_Work item_:
Starting at the line that contains "Image resolution: width=388", quote every line through the end of the entries, word for word, skipping the pictures.

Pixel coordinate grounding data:
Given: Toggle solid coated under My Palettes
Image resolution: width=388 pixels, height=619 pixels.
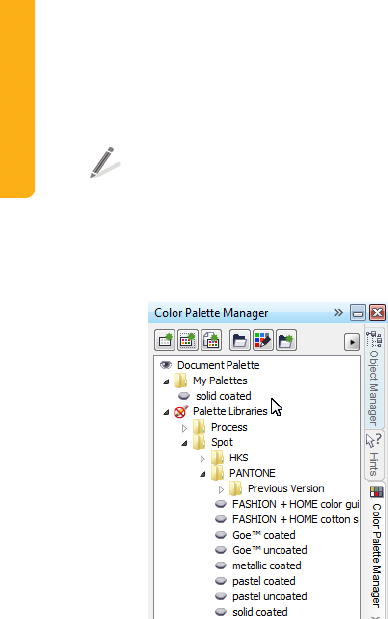Looking at the screenshot, I should pos(184,396).
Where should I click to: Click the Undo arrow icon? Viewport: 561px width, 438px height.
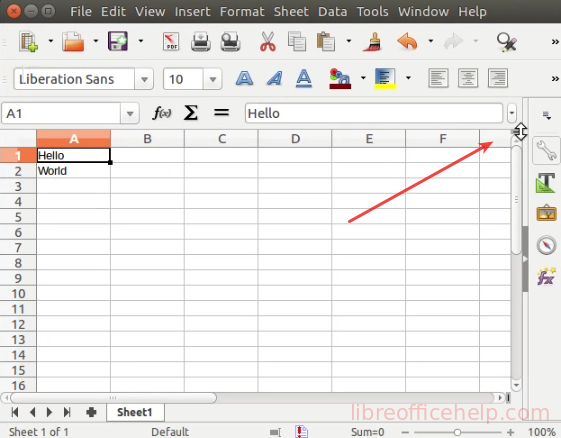pos(408,42)
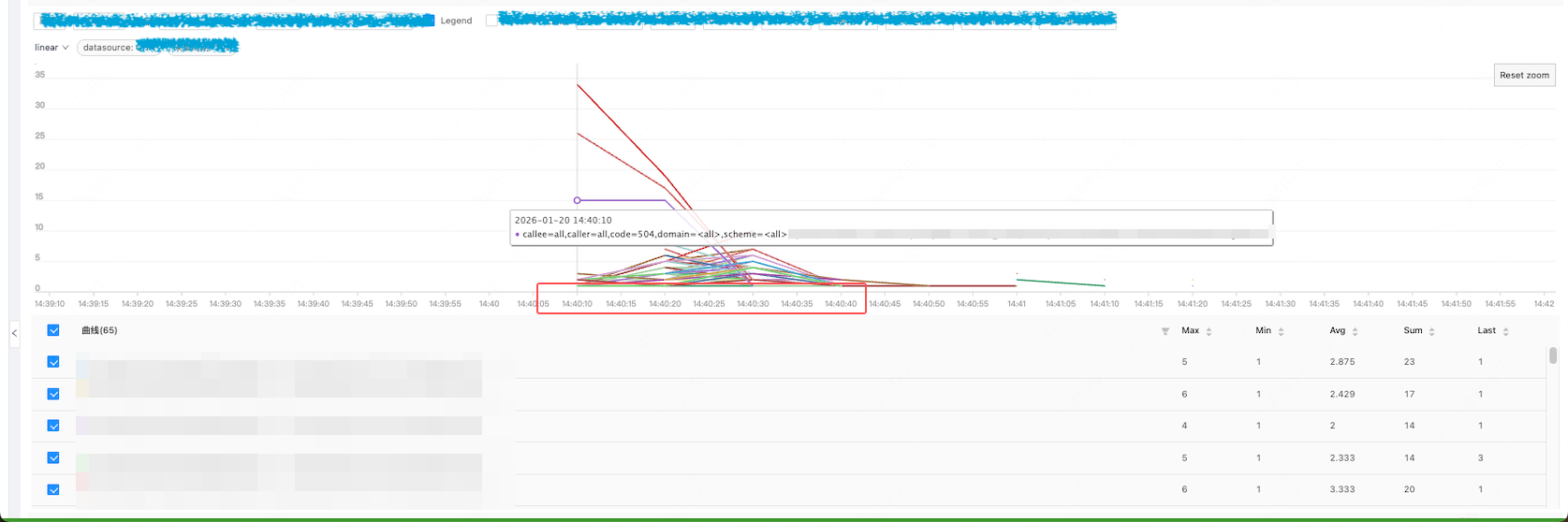Sort the table by Max column
1568x522 pixels.
[x=1209, y=331]
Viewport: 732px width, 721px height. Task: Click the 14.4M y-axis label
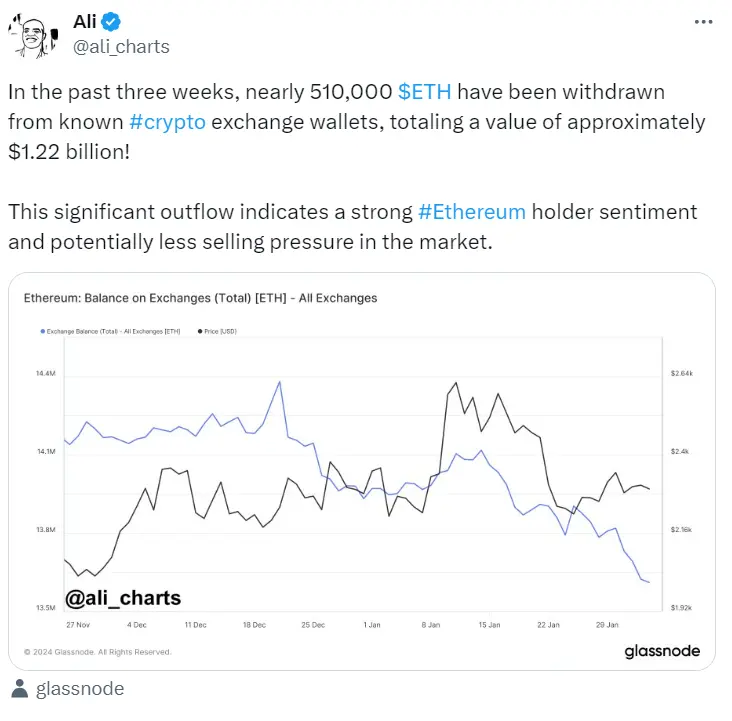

_Task solution_:
Image resolution: width=388 pixels, height=619 pixels.
Looking at the screenshot, I should pos(184,396).
Where should I click to: Click the Undo arrow icon? Viewport: 561px width, 438px height.
pos(408,42)
Sort the table by Max column
1568x522 pixels.
[x=1209, y=331]
Viewport: 732px width, 721px height. Task: Click the 14.4M y-axis label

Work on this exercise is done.